NoPresentsInVictorianSqualor · 04/12/2008 14:33

onthewarpath, I didn't start it, but I was definitely on it.
It was about 'voluntary' payments, no?
I asked if the reason the payment was more than the trip cost was because some parents never paid, so the ones who did had to over the cost.
For example, I'm helping at the pyjama party next week, it's one pound per child for one biscuit and a small cup of hot chocolate. There are about 30-50 children going to be there. There is no way on earth it costs that much to make the hot choc and biscuits, it's probably one, maybe two jars of hot choc, two or three packs of biscuits and some plastic cups.

OP posts:
solo · 04/12/2008 14:34

I can't afford to buy magazines/sweets/crisps/drinks/rubbish etc. I personally don't have treats in the house. So, if I can't treat my own kids to something that might cost 50p, then I'm going to feel pretty bloody bad/mean/tight towards them when I keep having to fill up their charity boxes/pay for non uniform days etc. I always have paid out in the past, but things are different for me and many others right now and 50p is a lot of money out of my £25 a week food/clothes budget for me and my Dc's.

NoPresentsInVictorianSqualor · 04/12/2008 14:36

minxi, did you totally bypass my OP?
and the rest of the things I've written?

I haven't once said I don't appreciate the PTA, or what they do, or that my children benefit from it.

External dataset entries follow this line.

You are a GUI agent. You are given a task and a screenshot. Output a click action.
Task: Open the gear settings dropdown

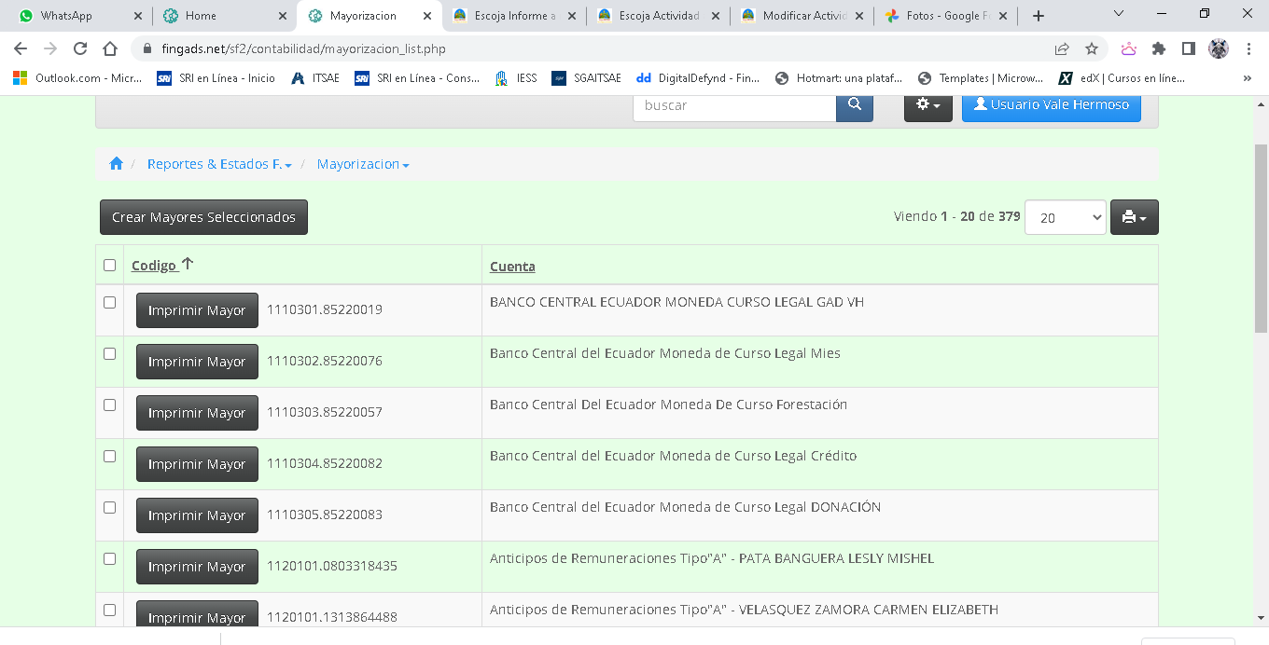[927, 105]
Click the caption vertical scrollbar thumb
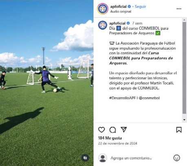The height and width of the screenshot is (166, 187). click(x=184, y=68)
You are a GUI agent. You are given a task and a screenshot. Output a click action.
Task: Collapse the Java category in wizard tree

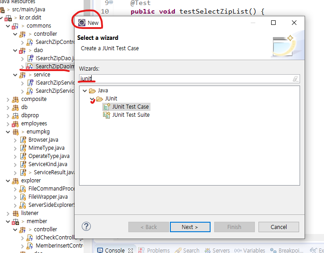pyautogui.click(x=85, y=91)
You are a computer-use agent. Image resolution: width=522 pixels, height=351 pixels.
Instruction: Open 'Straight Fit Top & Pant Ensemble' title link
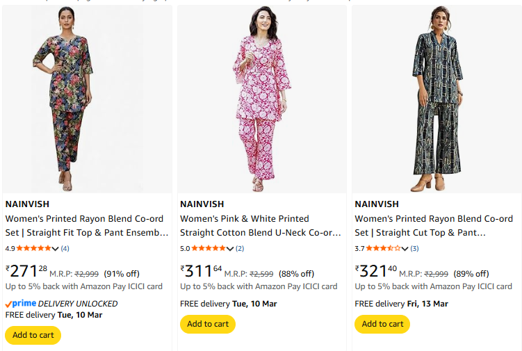click(x=87, y=232)
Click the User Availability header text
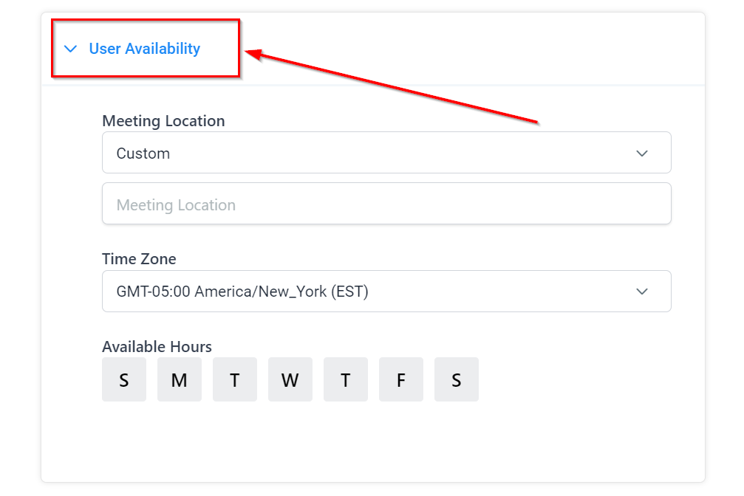The image size is (744, 496). tap(144, 49)
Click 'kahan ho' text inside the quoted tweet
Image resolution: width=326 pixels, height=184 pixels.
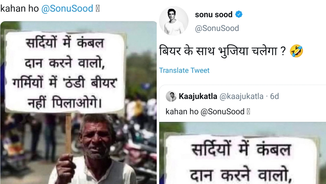182,111
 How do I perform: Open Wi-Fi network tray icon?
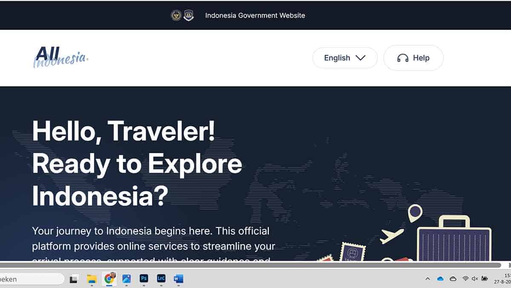tap(465, 279)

I have complained about the way the calendar sale has been done, and about my DD being sat smack bang in the middle of a fayre that I didn't want to attend.

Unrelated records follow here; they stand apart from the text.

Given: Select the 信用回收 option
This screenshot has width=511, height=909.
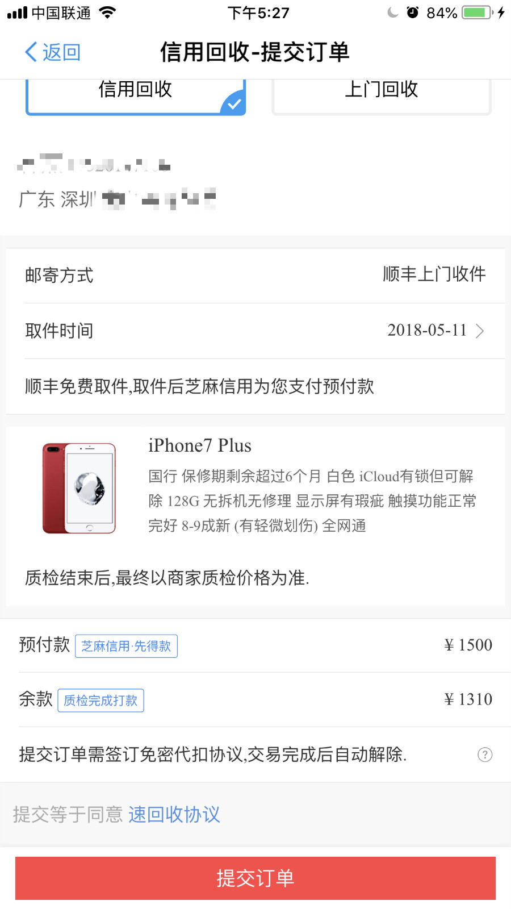Looking at the screenshot, I should [136, 97].
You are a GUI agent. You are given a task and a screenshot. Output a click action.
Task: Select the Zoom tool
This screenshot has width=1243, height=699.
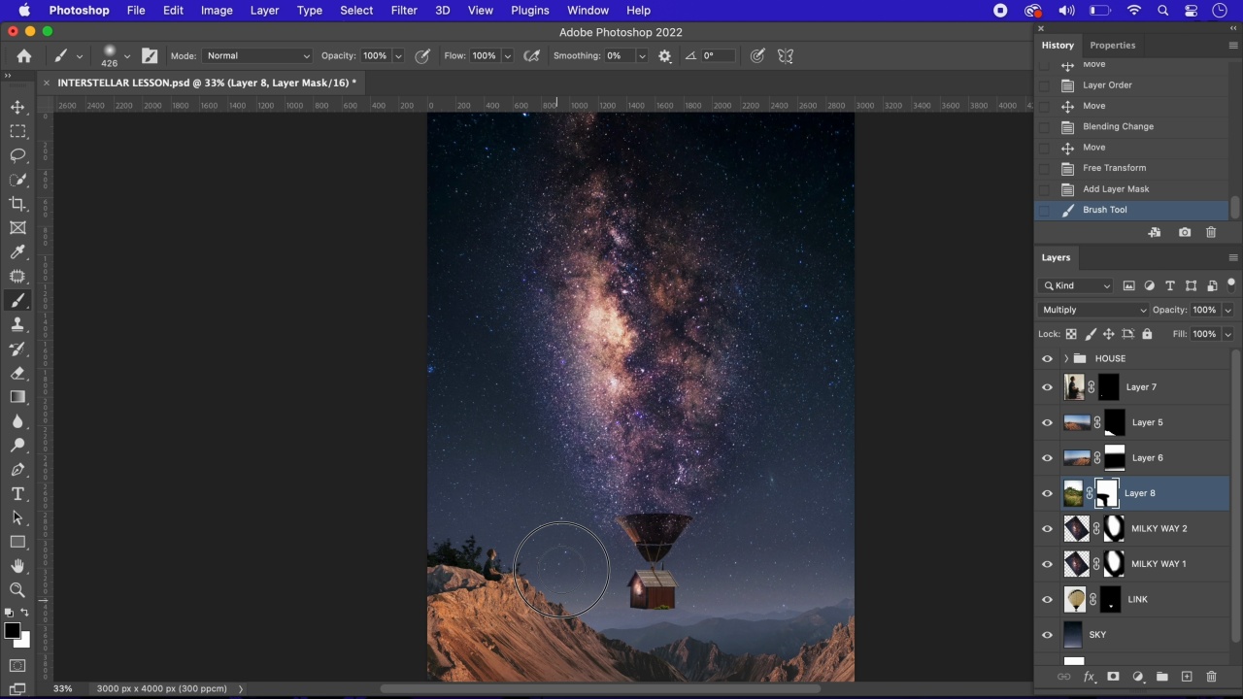[17, 590]

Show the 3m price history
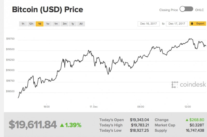64,24
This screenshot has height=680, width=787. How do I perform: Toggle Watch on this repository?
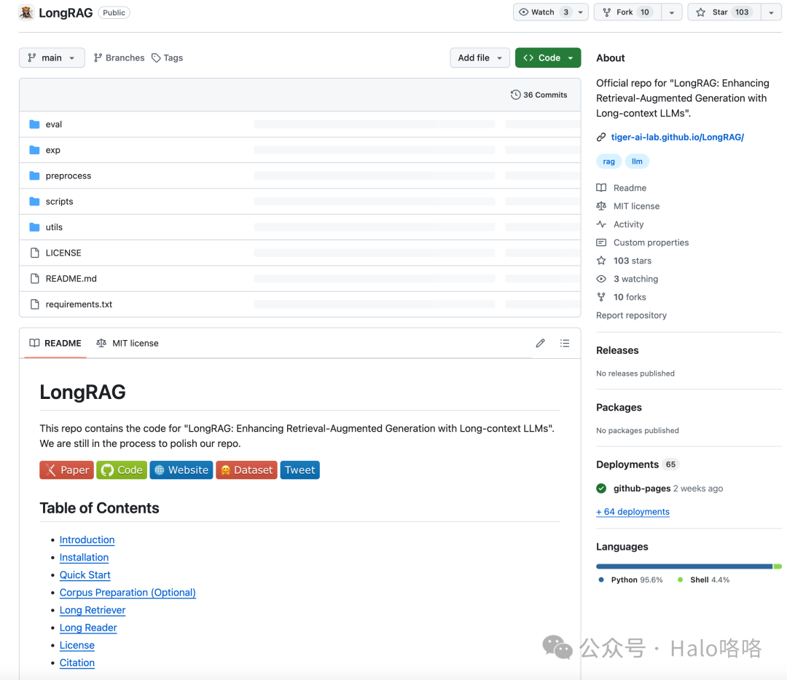544,12
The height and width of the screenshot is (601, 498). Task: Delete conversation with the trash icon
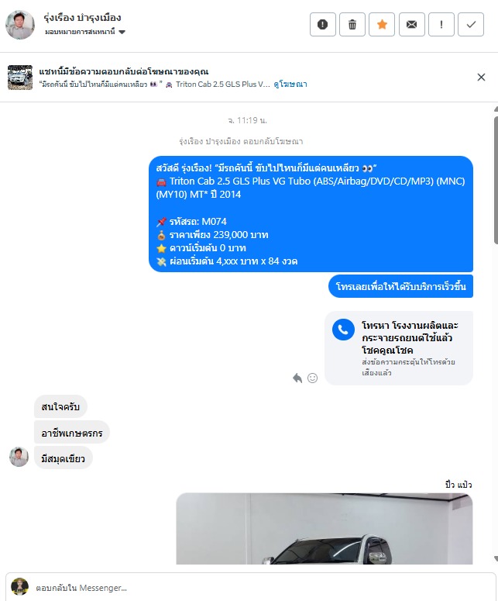click(352, 25)
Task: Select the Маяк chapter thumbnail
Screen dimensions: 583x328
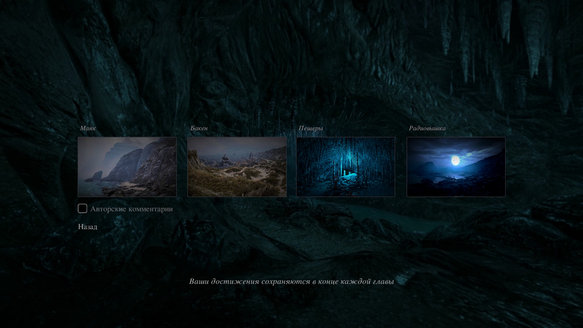Action: pos(127,167)
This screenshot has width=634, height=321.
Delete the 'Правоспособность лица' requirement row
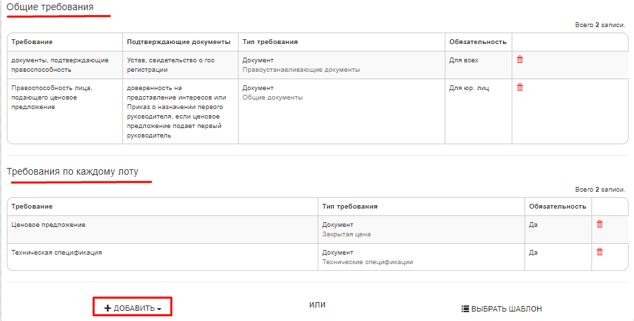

It's so easy to say 'If you don't want to then don't' but it's not that simple is it? It's easier to say 'oh, fuck it,' and buy the calendars or whatever else it is but I DON'T WANT THE FLIPPING CALENDAR so why should I?

OP posts:
tiredemma · 04/12/2008 14:38

DS1 year had a 'sleepover party'- it was £12 per child and there was 40 kids in attendance.

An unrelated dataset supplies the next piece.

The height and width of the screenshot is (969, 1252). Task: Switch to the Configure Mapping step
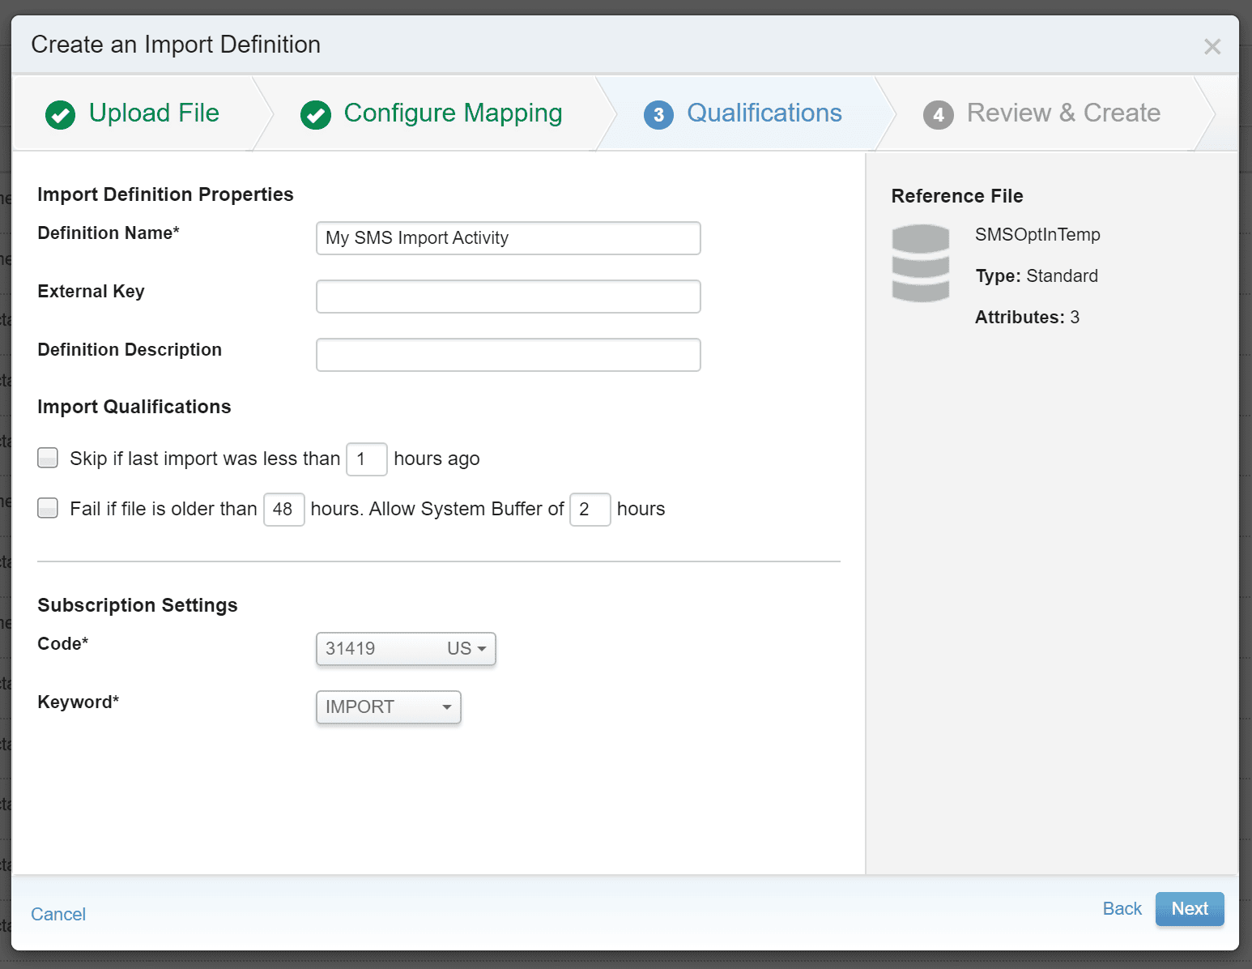coord(453,113)
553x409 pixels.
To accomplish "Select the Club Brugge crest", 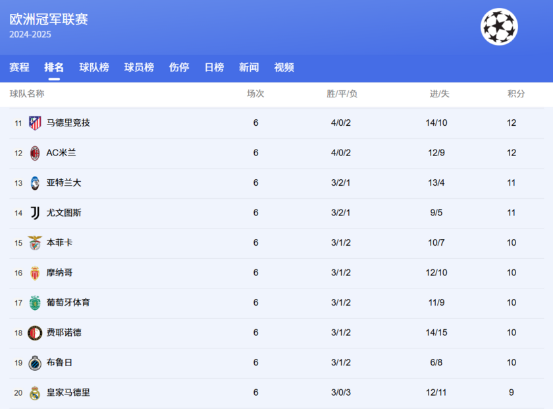I will coord(34,362).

they were provided with food on the night but £480 in total to sleepover on the floor at school?

onthewarpath · 04/12/2008 14:50

Yes, that was the one NoPresentsInVictorian Squalor.www.mumsnet.com/Talk?topicid=am_i_being_unreasonable&threadid=653689-to-think-you-should-pay-the-quo t-voluntary-contribution-quot#13302192

onthewarpath · 04/12/2008 14:55

another thing I wanted to add, I am a PTA member (already said that) but we cannot force people to appreciate what we do .

I can honestly say the only DCs I have in mind when organising events and helping are MINE, yes, all do benefit of fundraised, but it is for MINE I am doing it.

MadamDeathstarOverBethlehem · 04/12/2008 15:04

I like our state school PTA's approach. They told us at the beginning of the year we could pay $100 per child and $75 for each sibling and we would not have to bother with cookie dough sales, magazine sales, christmas card sales and all the rest of it. They had worked out that by the time they have paid the cookie dough etc. suppliers the PTA only got about 44% of the money. When we paid to the PTA directly they got 100% and I think it is tax deductible.

Just not to have to bother neighbors, friends, work colleagues and all the rest with continuous sales of tat is so worth it.

onthewarpath · 04/12/2008 15:13

Yes, it probably is more convenient and more money efficient, but what about the community aspect of school events?

needmorecoffee · 04/12/2008 15:14

I thought about joining the PTA but, having spoken to the chairwomen about my access needs they refused to change their meeting from up some stairs to a downstairs classrroom. So fuck 'em.